The records
—————
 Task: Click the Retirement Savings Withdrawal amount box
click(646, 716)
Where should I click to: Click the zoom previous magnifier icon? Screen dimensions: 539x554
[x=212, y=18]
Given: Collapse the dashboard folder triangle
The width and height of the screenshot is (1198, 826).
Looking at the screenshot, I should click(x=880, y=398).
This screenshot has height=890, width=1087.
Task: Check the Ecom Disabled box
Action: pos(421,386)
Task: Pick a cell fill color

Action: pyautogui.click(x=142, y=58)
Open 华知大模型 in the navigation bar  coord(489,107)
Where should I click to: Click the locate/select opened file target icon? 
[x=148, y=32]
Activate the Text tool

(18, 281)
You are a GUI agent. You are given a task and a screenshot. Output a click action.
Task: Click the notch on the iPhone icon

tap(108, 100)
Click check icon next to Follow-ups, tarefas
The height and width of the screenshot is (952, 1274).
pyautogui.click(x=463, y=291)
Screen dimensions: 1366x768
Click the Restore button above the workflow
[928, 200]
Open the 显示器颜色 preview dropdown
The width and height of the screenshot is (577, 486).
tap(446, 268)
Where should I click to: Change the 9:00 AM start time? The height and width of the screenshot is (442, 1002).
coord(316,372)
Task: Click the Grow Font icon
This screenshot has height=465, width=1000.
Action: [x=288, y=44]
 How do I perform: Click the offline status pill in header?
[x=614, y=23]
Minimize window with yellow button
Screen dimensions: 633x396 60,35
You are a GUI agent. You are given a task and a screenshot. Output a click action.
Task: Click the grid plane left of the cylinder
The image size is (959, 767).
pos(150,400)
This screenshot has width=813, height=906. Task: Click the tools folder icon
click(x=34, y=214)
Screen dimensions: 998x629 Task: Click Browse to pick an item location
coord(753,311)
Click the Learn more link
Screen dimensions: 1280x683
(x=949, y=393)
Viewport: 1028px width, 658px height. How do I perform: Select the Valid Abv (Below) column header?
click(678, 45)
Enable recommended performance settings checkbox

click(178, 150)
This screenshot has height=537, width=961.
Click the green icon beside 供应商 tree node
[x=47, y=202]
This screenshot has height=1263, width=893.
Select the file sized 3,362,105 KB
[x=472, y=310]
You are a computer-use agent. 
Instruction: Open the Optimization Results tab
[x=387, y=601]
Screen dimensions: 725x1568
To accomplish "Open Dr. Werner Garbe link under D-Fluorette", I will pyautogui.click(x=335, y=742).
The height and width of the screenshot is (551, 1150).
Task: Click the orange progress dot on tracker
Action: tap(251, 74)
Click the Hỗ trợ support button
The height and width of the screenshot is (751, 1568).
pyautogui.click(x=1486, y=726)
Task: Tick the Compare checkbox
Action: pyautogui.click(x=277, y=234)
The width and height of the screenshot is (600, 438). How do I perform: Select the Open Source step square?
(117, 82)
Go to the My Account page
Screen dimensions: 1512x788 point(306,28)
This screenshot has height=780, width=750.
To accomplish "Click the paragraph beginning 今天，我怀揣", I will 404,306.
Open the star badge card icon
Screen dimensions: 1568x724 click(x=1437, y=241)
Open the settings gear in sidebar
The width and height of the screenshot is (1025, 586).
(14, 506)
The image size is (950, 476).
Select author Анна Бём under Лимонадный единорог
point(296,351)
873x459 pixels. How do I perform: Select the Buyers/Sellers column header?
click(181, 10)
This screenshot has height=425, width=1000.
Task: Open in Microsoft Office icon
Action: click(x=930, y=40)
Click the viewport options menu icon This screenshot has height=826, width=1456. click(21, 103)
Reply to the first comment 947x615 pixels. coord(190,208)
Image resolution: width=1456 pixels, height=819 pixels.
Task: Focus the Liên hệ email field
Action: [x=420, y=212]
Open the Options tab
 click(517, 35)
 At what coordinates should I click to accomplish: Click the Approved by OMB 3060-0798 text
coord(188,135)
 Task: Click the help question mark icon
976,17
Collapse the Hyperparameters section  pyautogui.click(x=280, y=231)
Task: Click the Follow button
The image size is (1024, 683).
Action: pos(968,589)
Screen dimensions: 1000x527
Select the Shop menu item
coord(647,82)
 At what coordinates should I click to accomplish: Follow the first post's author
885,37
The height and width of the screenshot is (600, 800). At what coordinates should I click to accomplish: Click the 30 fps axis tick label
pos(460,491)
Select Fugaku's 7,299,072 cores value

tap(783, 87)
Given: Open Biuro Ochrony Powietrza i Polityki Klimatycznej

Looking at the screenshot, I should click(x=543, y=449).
—————
Problem
Using the material above, return each line in which the word "Collapse" occurs.

Exercise output
Given: Collapse the dashboard folder triangle
Collapse the Hyperparameters section  pyautogui.click(x=280, y=231)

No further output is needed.